Hammett: More Reviews from a “Careful Reading, Deep Thinking Advertising Man”

Terry Zobeck has raided the Library of Congress again, and found that they now have color copiers — but that copies of Western Advertising are a bit larger than their scanner bed, and that his scanner program just doesn’t do the original colors justice. But the image at top for December 1925 and at bottom for February 1926 will give you something to look at, anyway.

Thing is, Terry had thought he’d wrapped up tight coverage of Hammett’s side career as a book reviewer. But the guy keeps his nose to the ground, ever sniffing out rumors — and the rumor of a rumor — about any unknown Hammett materials.
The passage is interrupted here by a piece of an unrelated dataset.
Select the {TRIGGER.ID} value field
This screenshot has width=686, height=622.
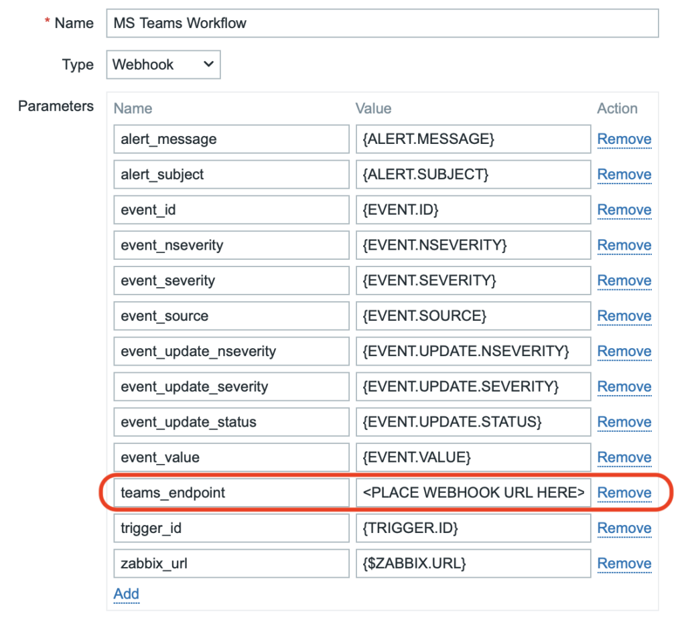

He readily admits finding a “lost” review column by Hammett isn’t as sexy as locating a forgotten Hammett short story, which also happened this year — but he thinks some of you might enjoy the news:

 

Two years ago, I reviewed Nathan Ward’s excellent Hammett biography The Lost Detective. At that time I noted Ward’s claim in a throw-away line — “by the end of December 1925 Hammett became a regular reviewer for Western Advertising magazine” — that this is “bibliographic news”:

Hammett is known to have published five pieces in Western Advertising between October 1926 and March 1928; only one of these was a book review — an omnibus review of the advertising literature of 1927. If indeed Ward has discovered that Hammett began reviewing books for the magazine as early as December 1925 he needs to tell us the details.

I meant to ask Nathan about this subject when we met at last year’s Bouchercon in New Orleans, but it slipped my mind.

Recently I was reminded of it when I received an email via Don from Marc LaViolette, a Canadian reader of Mean Streets, asking if I had copies of Hammett’s articles from Western Advertising that I could share. I sent him scans of the four articles and the book review.

In reply he asked if I had “How Samuels Campaign Developed” from the October 1927 issue. Such an article was news to me; it is not in Richard Layman’s Dashiell Hammett: A Descriptive Bibliography, my go-to Hammett bibliographic bible. I asked Marc his source for this information.

He replied that the sixth piece was mentioned in the “publications” section of Layman’s Discovering the Maltese Falcon (2005). I have a copy of this book, but had never paid attention to the list of Hammett’s publications it contains, having no reason to think there was anything new. But sure enough, it’s there.

Discovering the Maltese Falcon is an updated trade version of Layman’s Dashiell Hammett: The Maltese Falcon (2003), a hardcover edition aimed at an academic reference audience. The article is not mentioned in the list of Hammett’s publications in that volume, so apparently Rick discovered its existence sometime between publication of the two books.

Another visit to the Library of Congress was obviously required. This past weekend I made that trip. In addition to searching for the Samuels article I also wanted to investigate Nathan’s claim of Hammett’s book reviewer gig for the magazine.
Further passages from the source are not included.